== DATA UNDER STUDY

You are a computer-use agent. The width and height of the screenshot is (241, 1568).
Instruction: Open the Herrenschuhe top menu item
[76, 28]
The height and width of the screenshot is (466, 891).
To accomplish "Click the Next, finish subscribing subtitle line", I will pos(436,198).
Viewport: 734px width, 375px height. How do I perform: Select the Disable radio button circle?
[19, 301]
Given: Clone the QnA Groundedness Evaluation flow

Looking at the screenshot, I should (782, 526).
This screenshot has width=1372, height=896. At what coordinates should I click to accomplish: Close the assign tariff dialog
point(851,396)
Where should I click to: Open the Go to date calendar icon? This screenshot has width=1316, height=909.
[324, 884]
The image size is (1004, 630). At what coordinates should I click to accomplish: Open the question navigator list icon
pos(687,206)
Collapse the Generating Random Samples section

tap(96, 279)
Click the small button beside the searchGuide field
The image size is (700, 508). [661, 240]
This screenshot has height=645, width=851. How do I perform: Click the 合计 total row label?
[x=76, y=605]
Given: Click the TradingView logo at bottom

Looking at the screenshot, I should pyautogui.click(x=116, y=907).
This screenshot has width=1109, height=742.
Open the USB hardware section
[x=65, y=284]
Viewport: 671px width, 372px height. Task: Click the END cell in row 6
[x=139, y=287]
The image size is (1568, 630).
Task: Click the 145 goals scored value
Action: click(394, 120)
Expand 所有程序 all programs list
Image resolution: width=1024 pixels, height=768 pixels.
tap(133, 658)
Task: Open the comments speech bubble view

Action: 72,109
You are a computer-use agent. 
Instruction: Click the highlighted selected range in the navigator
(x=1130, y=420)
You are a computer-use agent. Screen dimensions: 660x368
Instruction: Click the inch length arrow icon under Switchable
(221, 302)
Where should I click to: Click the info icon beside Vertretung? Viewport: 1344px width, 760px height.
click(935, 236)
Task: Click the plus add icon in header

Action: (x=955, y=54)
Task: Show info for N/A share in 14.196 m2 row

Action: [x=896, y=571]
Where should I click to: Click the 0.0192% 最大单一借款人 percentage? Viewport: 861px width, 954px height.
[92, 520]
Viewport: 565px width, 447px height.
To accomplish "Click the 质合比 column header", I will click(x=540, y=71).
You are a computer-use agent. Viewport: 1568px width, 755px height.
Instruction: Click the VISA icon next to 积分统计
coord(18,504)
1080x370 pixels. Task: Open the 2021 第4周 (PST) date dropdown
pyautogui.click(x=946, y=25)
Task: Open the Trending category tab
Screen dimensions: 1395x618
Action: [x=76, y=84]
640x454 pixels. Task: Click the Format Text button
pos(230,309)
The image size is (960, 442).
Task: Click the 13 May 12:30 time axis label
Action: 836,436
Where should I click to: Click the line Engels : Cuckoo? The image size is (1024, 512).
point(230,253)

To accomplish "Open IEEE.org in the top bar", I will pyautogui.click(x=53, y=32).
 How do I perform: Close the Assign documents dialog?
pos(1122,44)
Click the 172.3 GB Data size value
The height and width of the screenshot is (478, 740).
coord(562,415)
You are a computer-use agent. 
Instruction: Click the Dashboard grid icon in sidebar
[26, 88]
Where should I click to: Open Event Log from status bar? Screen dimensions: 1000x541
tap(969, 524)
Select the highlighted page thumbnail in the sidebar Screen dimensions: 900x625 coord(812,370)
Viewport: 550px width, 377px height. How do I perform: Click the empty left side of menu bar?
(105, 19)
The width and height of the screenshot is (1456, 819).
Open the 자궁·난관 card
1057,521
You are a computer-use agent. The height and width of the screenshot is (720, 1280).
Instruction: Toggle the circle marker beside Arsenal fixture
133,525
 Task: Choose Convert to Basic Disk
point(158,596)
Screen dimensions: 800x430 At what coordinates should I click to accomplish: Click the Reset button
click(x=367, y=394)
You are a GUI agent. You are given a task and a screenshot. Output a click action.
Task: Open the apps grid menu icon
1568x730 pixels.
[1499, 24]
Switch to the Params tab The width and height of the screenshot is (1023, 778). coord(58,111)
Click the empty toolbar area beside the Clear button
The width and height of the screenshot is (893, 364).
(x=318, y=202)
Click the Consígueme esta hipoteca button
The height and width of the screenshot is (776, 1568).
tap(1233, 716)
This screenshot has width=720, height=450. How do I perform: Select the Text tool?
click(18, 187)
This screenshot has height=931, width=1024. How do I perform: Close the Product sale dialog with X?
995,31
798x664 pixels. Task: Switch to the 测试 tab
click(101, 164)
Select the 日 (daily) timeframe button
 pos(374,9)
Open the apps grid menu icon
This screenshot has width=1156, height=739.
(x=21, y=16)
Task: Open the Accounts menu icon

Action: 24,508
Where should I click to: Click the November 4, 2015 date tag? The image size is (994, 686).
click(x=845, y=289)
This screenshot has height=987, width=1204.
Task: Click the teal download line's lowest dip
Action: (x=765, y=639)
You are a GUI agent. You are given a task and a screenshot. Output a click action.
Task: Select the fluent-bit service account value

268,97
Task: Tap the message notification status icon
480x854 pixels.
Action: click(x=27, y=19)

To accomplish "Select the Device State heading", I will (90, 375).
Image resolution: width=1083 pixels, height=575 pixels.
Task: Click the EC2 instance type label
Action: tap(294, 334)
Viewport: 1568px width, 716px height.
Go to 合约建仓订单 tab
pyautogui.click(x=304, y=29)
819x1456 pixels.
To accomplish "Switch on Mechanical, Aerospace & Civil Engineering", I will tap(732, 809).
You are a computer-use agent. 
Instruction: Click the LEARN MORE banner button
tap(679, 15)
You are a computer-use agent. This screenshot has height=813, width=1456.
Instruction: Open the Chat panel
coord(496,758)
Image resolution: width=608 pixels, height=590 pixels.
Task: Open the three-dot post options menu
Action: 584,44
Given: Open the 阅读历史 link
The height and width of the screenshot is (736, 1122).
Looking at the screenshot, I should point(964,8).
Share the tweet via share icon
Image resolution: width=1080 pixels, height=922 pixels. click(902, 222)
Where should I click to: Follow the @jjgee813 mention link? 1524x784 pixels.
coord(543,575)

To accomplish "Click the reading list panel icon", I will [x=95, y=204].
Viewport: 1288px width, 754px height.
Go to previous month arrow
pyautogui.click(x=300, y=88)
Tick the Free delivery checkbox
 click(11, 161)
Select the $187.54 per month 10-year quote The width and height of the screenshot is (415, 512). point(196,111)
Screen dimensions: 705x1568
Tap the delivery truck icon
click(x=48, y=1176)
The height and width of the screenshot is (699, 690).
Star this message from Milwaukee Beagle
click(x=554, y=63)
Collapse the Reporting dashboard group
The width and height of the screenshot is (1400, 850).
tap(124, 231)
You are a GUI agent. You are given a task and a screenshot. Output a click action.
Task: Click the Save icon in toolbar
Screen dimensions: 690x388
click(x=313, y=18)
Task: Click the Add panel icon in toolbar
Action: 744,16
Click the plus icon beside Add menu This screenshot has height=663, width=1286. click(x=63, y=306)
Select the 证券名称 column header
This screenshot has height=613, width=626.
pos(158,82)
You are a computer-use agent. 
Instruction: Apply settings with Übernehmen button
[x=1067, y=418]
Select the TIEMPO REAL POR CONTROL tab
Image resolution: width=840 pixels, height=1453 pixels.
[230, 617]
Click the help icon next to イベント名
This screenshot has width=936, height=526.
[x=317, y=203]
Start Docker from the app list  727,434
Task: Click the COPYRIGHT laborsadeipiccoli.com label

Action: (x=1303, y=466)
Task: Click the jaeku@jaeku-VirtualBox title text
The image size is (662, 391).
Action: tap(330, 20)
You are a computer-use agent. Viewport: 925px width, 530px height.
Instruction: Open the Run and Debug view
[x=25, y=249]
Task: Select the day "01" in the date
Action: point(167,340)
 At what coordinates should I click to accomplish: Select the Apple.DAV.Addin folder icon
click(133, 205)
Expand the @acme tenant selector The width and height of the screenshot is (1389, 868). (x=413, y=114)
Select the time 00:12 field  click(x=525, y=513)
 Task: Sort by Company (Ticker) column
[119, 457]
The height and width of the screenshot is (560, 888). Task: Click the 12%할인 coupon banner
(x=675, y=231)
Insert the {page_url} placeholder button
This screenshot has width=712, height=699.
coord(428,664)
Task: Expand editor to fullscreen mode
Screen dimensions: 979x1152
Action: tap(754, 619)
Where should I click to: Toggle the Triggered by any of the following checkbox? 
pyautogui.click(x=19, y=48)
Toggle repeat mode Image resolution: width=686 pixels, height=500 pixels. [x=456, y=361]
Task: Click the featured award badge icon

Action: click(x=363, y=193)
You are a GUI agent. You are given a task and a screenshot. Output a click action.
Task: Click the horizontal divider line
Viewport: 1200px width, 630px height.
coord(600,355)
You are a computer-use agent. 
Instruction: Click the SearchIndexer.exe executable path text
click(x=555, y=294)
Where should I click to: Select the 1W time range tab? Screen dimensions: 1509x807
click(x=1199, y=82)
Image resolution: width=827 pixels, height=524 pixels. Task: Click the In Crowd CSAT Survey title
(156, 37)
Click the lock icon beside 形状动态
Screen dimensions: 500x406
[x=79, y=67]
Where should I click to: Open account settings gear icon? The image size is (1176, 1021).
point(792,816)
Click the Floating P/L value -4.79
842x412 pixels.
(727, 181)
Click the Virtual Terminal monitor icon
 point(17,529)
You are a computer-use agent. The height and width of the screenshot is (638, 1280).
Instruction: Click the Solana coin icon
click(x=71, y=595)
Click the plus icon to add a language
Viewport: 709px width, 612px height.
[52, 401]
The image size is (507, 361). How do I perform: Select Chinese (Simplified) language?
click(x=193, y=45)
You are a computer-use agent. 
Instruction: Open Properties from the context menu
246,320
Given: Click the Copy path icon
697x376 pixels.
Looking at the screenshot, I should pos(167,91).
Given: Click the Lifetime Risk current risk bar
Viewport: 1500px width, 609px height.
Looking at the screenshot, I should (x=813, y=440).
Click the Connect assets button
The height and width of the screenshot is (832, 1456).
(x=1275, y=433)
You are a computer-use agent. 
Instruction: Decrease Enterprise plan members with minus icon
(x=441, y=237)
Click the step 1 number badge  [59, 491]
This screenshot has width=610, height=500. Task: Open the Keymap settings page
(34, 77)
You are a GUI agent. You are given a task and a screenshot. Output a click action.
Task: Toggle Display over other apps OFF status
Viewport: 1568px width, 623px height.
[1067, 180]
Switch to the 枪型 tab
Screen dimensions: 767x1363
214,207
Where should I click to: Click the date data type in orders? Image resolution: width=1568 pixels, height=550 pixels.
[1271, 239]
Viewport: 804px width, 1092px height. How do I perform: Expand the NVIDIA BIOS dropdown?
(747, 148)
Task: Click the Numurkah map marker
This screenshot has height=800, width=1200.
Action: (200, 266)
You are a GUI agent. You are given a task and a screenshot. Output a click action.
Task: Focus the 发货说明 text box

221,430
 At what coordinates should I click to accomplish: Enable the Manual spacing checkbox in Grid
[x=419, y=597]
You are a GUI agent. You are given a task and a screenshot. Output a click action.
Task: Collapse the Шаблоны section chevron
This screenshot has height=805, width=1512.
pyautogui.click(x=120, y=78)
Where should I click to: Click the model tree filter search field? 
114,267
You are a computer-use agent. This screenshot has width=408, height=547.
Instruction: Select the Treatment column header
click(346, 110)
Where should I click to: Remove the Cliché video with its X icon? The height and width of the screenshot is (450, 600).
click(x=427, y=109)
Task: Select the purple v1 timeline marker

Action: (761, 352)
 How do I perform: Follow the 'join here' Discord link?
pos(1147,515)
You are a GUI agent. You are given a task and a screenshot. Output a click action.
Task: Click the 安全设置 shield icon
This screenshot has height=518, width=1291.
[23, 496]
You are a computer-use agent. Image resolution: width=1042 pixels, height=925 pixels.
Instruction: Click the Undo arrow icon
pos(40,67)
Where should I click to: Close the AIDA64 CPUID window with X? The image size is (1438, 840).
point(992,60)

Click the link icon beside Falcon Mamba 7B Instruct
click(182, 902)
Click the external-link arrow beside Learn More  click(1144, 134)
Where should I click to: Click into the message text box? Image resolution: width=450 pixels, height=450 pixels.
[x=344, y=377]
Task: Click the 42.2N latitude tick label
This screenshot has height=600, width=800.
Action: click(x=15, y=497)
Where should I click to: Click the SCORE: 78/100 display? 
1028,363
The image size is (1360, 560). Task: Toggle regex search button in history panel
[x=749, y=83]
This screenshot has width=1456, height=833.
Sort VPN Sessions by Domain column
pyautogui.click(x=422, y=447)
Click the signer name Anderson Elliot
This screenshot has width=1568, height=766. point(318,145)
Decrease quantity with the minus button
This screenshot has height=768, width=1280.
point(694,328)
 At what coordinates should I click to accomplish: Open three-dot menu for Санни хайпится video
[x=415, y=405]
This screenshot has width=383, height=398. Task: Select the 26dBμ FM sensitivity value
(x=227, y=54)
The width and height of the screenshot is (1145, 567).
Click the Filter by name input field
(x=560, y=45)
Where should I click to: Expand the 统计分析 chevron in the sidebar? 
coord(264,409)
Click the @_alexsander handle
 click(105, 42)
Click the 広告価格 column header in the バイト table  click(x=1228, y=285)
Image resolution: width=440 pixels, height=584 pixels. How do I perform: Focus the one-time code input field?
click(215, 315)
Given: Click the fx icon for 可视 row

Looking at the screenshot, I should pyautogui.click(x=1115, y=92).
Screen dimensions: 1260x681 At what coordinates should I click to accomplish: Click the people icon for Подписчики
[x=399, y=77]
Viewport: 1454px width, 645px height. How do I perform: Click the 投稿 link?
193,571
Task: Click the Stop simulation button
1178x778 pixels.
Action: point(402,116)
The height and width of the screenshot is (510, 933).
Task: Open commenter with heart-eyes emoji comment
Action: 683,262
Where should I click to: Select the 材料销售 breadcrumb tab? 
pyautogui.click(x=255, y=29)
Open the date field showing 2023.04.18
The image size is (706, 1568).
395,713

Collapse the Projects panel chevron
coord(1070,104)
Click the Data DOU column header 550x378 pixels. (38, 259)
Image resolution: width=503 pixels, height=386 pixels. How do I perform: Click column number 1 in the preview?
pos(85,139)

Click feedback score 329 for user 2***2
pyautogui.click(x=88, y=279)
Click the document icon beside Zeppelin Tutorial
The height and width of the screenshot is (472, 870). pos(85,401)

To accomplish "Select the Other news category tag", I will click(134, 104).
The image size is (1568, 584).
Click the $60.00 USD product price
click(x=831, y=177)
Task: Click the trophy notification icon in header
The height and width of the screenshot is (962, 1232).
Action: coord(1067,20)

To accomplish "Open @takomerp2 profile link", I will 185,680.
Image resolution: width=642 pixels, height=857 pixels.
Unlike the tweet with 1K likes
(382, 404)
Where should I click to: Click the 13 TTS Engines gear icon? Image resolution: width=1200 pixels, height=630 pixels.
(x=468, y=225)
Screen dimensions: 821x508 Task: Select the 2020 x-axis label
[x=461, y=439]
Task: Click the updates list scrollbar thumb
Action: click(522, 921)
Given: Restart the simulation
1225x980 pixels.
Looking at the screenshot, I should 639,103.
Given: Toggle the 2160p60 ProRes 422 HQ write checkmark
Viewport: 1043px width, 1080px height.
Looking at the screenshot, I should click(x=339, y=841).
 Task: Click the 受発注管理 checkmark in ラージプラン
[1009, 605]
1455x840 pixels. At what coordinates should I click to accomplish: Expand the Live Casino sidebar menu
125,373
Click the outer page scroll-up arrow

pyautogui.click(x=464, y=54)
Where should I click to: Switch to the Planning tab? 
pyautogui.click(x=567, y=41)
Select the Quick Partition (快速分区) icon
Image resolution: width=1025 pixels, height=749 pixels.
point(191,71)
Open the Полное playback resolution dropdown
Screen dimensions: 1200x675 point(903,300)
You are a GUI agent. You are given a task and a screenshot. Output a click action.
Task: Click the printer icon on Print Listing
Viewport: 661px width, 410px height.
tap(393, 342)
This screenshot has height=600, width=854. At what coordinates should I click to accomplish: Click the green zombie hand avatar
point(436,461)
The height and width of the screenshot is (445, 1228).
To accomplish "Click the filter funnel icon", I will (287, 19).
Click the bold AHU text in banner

====

_WHAT IS NEEDED_
Tally the lines of the records above that contain the word "simulation". Give only the total.

_SOLUTION FOR THIS PROBLEM_
2